From the listing below, extract every line containing "agent".

== DATASET RECORDS

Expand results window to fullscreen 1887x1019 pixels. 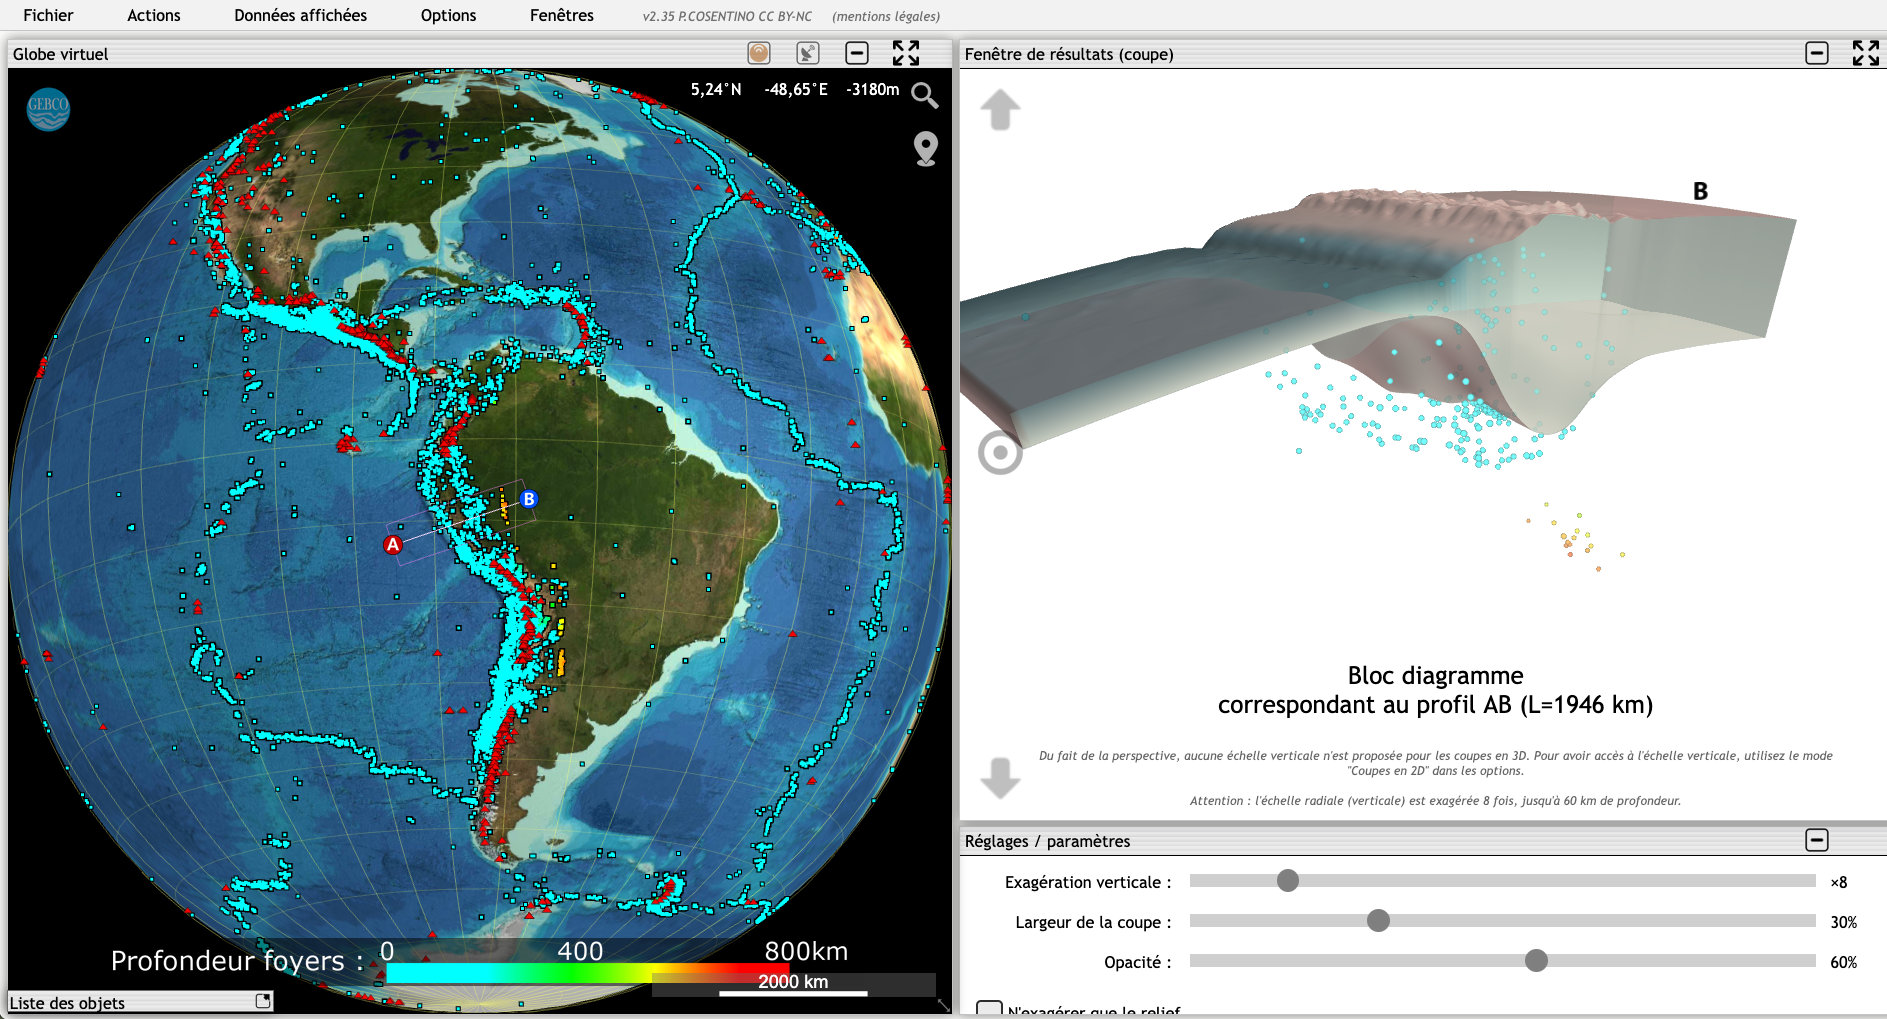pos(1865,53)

====
== DATASET RECORDS

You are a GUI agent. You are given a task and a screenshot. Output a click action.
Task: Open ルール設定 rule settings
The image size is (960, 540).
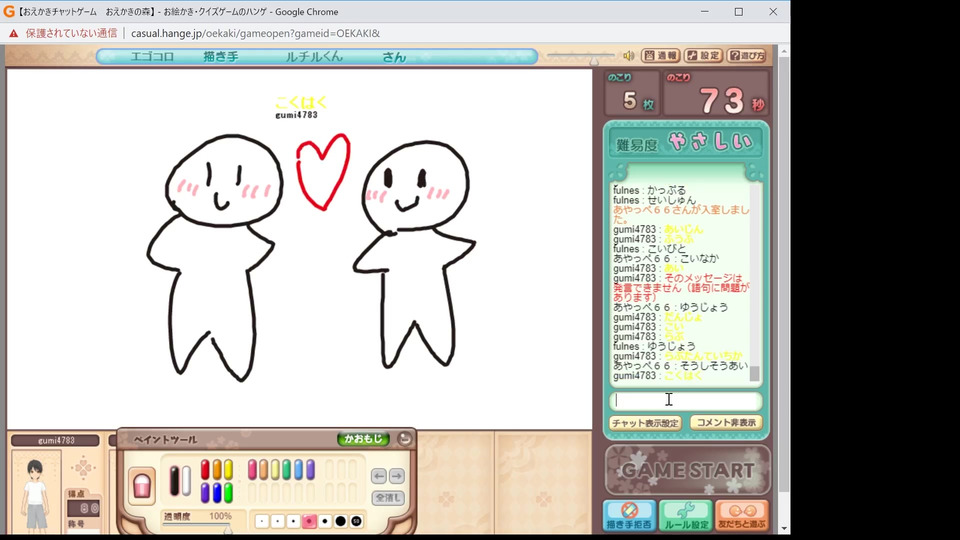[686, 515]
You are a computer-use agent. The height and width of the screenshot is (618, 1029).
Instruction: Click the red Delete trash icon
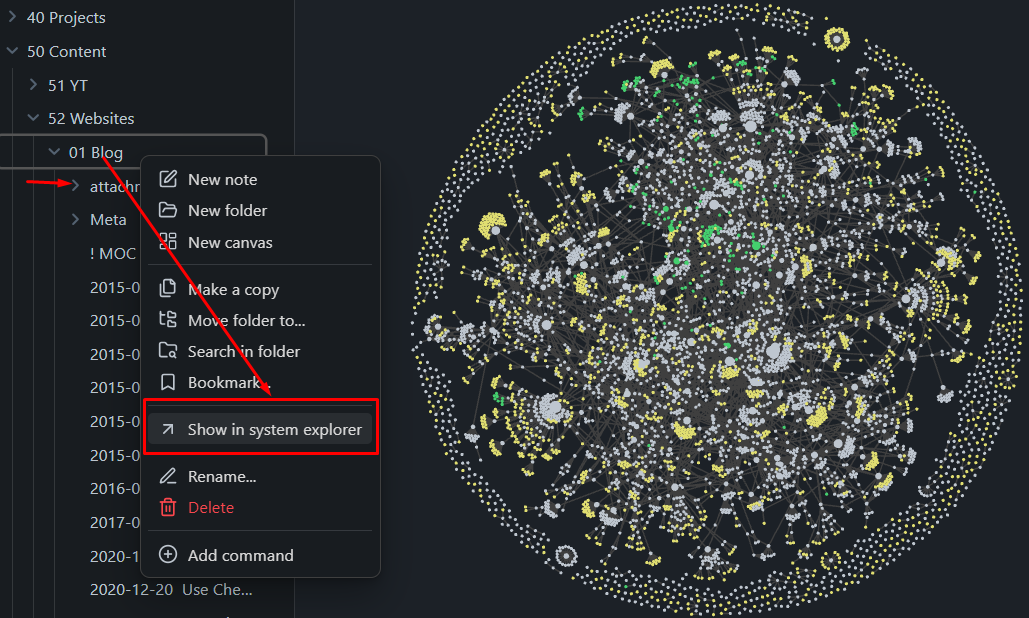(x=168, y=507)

====

• _EXERCISE RESPONSE_:
You are a GUI agent. You are given a task and a screenshot. Output a click action.
You are a computer-use agent. The height and width of the screenshot is (618, 1029).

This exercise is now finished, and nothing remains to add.